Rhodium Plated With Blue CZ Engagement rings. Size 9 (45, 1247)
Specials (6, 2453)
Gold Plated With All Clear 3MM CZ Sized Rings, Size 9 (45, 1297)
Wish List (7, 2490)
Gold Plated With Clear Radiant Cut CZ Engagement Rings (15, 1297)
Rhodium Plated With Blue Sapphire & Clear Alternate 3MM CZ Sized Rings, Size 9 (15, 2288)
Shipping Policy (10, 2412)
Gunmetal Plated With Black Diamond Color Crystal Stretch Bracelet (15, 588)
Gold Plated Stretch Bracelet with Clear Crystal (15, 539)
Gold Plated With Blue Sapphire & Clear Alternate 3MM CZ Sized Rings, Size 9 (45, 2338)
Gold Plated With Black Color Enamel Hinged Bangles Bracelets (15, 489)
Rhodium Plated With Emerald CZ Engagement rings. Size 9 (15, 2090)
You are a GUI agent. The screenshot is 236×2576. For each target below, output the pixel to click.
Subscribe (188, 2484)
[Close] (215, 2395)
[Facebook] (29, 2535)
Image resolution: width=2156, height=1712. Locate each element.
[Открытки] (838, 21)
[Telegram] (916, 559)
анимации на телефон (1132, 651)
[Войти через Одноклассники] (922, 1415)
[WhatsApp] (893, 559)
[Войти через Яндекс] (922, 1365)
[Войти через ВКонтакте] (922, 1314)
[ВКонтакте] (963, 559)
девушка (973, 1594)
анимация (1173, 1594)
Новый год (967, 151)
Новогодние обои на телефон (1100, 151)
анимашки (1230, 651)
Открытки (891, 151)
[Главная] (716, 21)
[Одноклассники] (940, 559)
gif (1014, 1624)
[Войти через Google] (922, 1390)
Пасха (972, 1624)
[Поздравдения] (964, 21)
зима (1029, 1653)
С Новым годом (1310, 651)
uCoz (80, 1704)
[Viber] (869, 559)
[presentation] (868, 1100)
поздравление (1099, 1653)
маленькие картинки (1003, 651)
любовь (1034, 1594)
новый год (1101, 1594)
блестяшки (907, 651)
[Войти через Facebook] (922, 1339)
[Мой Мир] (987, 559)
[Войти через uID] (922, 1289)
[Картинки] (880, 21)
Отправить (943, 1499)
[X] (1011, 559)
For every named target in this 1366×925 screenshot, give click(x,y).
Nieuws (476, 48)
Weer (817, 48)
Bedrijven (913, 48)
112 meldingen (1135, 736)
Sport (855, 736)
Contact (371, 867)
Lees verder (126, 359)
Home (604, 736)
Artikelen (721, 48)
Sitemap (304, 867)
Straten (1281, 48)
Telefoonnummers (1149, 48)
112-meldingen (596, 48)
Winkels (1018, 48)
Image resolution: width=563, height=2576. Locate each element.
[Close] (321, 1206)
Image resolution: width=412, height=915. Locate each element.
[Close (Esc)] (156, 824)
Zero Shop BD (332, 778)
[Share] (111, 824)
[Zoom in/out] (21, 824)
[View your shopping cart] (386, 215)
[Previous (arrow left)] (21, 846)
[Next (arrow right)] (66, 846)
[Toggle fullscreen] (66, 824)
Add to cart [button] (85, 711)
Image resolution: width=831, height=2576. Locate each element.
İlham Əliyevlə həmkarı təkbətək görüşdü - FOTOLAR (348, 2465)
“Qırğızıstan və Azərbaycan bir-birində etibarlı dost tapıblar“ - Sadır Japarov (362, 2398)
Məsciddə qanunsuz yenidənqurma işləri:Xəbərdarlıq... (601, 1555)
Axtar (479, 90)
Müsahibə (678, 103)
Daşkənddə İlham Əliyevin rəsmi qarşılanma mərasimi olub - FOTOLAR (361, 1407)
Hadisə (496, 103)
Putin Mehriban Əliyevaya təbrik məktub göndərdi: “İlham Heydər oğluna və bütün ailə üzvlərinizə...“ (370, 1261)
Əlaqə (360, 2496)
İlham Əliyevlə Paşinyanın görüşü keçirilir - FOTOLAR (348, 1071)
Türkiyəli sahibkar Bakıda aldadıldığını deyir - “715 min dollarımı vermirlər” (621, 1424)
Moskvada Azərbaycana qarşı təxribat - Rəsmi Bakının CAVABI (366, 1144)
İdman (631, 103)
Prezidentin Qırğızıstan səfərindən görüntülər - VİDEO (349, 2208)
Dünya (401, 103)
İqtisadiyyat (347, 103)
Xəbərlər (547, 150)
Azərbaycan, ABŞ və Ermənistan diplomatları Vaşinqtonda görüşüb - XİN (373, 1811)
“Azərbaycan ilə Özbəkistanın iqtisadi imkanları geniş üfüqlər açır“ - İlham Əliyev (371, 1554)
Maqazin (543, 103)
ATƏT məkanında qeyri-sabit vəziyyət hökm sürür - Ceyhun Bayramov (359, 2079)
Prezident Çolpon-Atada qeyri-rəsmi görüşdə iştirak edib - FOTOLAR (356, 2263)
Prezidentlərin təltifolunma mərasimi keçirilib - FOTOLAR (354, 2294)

* * * * * * * * *

Task objective: From the first line of the listing above through the line that contains "Gold Plated With Black", retype every line exactly, and write nothing else.

Expected answer:
Rhodium Plated With Blue CZ Engagement rings. Size 9 (45, 1247)
Specials (6, 2453)
Gold Plated With All Clear 3MM CZ Sized Rings, Size 9 (45, 1297)
Wish List (7, 2490)
Gold Plated With Clear Radiant Cut CZ Engagement Rings (15, 1297)
Rhodium Plated With Blue Sapphire & Clear Alternate 3MM CZ Sized Rings, Size 9 (15, 2288)
Shipping Policy (10, 2412)
Gunmetal Plated With Black Diamond Color Crystal Stretch Bracelet (15, 588)
Gold Plated Stretch Bracelet with Clear Crystal (15, 539)
Gold Plated With Blue Sapphire & Clear Alternate 3MM CZ Sized Rings, Size 9 (45, 2338)
Gold Plated With Black Color Enamel Hinged Bangles Bracelets (15, 489)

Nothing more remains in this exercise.